Aug 082013

Kazmaier (right) holds a frame of his old No. 21 jersey presented by 2007 graduate Tyler Iwinski (left) during the halftime ceremony at the MHS vs. Perrysburg game. The jersey was retired after the game and Iwinski finished the season wearing No. 23. MIRROR PHOTO

BY NANCY GAGNET | MIRROR REPORTER — Maumee lost a friend last week with the passing of Richard Kazmaier. Kazmaier, a 1947 Maumee High School graduate, was a formidable athlete who earned 17 letters in football, baseball, basketball, track and golf. He went on to play football at Princeton University, where he was named Heisman Trophy winner in 1951. He was also named the Associated Press Athlete of the Year. He turned down an opportunity to play professional football with the Chicago Bears, opting instead to attend Harvard Business School. He served in the United States Navy during the Korean War and later formed a financial investment company in Concord, Mass. He passed away in Boston on Thursday, August 1. He was 82. “He never forgot his hometown,” said Maumee Mayor Richard Carr. In 2007, Kazmaier donated his Heisman Trophy to MHS, where it is prominently displayed in a special case, making Maumee one of only four high schools in the country to house such a statue. In a 2007 interview with The Mirror, Kazmaier said Maumee High School was a logical place to donate the trophy because of his close ties to the city. “I have a certain amount of affection for, and attachment to, the trophy,” he said. “I have a lot of identity with it, but on the other hand, I’m realistic enough to know that it is a chunk of metal and wood. I think it will have a lot more meaning now and hopefully will benefit the school.” His MHS jersey No. 21 was retired following the donation. For nearly two decades, he hosted the Kazmaier Golf Open, raising over $200,000 in scholarship money for MHS student athletes.

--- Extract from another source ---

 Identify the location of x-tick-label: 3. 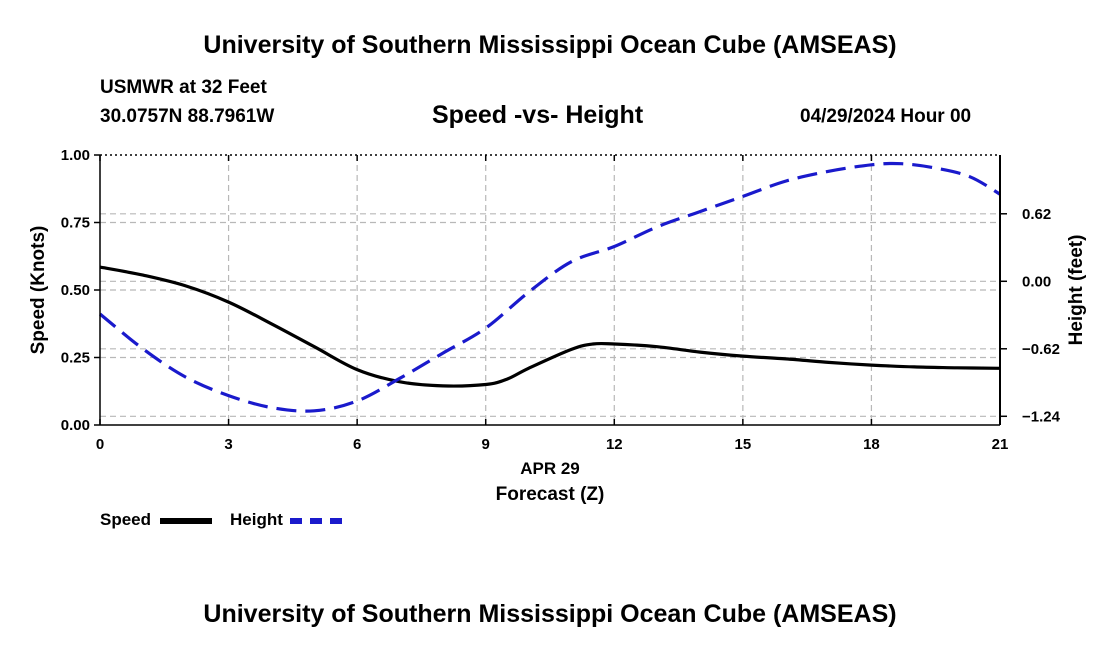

In 1993, he was inducted into the Maumee Athletic Hall of Fame; in 1998, the MHS football stadium was named in his honor; and, in 2010, he received the MHS Distinguished Alumni Award. Maumee school district superintendent Dr. Greg Smith said Kazmaier was one of the most generous alumni MHS has ever had. “We lost a tremendous individual and a humble man. He never forgot where he came from and he never forgot what was important in life,” Smith said.


Dick Kazmaier was on the cover of Time Magazine November 19, 1951.

Kazmaier also served as a director of the American Red Cross, director of the Ladies Professional Golf Associa-tion, trustee of Princeton University, director of the Knight Foundation on Intercollegiate Athletics, chairman of the President’s Council on Fitness, Sports, and Nutrition under Presidents Ronald Reagan and George H. W. Bush and president of the National Football Foundation and Hall of Fame. The NCAA gave him its Silver Anniversary Award. He also received the National Football Foundation Distinguished American Award. Carr ordered all city flags to be flown at half-staff through the week. A bouquet of purple and yellow flowers were sent to his family on behalf of both the city and school district and a tribute book – where personal messages can be written – will be available at the Maumee Summer Fair. The book will be sent to the Kazmaier family. “We should celebrate his life and pay honor to a life well led,” Carr said. Kazmaier divided his time between Concord, Mass., and Florida, but returned to Maumee annually until recent health issues prevented him from traveling. Kazmaier and his wife Patricia (Hoffman) Kaz-maier were married 60 years. They raised six daughters and have eight grandchildren and three great-grandchildren. His daughter Patty precedes him in death. A memorial service will take place Friday, August 23 at 11:00 a.m. in St. Anne’s in-the-Fields Episcopal Church in Concord, Mass.